◆ **PROBLÈMES À RÉSOUDRE**:
1. D'après le texte sur la justice transitionnelle en Tunisie, quel pourcentage des dossiers du pays la chambre de Tunis concentre-t-elle ?
2. En vous appuyant sur le texte sur la justice transitionnelle en Tunisie, expliquez pourquoi l'indépendance du pouvoir judiciaire y est présentée comme mise à mal.

◆ **PASSAGE CITÉ**:
13 juin 2025. Tunisie. Difficultés de la justice transitionnelle. Depuis l’inauguration des 13 chambres criminelles spécialisées, le 29 mai 2018, aucune des 205 affaires transmises par l’Instance vérité et dignité (IVD) n’a encore atteint la phase des plaidoiries. Après quasiment deux années de blocage, la chambre de Tunis, qui concentre 62 % des dossiers de la justice transitionnelle du pays, a repris ses audiences le 17 mars 2025. Destinées à juger les graves violations des droits humains commises entre juillet 1955 et décembre 2013, ces chambres sont victimes de l’autoritarisme du pouvoir exécutif. En effet, l’indépendance du pouvoir judiciaire est mise à mal depuis que le président tunisien, Kaïs Saïed, s’est auto-désigné à la tête du ministère public le 25 juillet 2021. En 2022, il a révoqué 57 magistrats et réformé la Constitution en transformant le chapitre « Le pouvoir judiciaire » en un chapitre « La fonction juridictionnelle ». En 2024, l’ancienne présidente de l’IVD, Sihem Bensedrine, a été arrêtée et, bien qu’elle ait été libérée en février 2025, elle demeure sous le coup de poursuites judiciaires, tout comme quatre autres membres de l’Instance. Par ailleurs, les juges des chambres n’ont pas été désignés par le Conseil supérieur de la magistrature « qui, depuis 2022, n’existe plus dans les faits », mais via une note de service du ministère de la Justice. Ils n’ont en outre pas reçu de formation spécifique en justice transitionnelle. Enfin, les mandats d’amener émis à l’encontre des hauts responsables des services de sécurité soupçonnés d’avoir commis des crimes d’Etat ne sont pas exécutés. Une plainte a été déposée, début 2025, par l’Organisation mondiale contre la torture auprès du Comité des Nations unies contre la torture, traduisant « l’impuissance de l’Etat à respecter ses obligations en matière d’enquête et de poursuite des auteurs de torture et de mauvais traitements et de réparation aux victimes ».
(https://www.justiceinfo.net/fr/146469-agonie-justice-transitionnelle-tunisie.html)

[Enregistrements d'un jeu de données]
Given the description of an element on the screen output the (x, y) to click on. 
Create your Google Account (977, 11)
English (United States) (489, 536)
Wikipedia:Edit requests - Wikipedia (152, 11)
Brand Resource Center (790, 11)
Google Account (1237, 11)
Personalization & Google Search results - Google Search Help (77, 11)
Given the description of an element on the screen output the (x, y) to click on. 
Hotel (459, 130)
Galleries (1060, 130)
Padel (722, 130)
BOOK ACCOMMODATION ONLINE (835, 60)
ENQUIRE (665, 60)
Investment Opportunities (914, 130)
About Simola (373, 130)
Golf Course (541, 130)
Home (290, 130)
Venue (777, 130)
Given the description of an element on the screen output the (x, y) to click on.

◆ **SOLUTIONS**:
1. 62 % des dossiers de la justice transitionnelle du pays.

2. Le président Kaïs Saïed s'est auto-désigné à la tête du ministère public le 25 juillet 2021. En 2022, il a révoqué 57 magistrats et réformé la Constitution, où le chapitre « Le pouvoir judiciaire » est devenu « La fonction juridictionnelle ».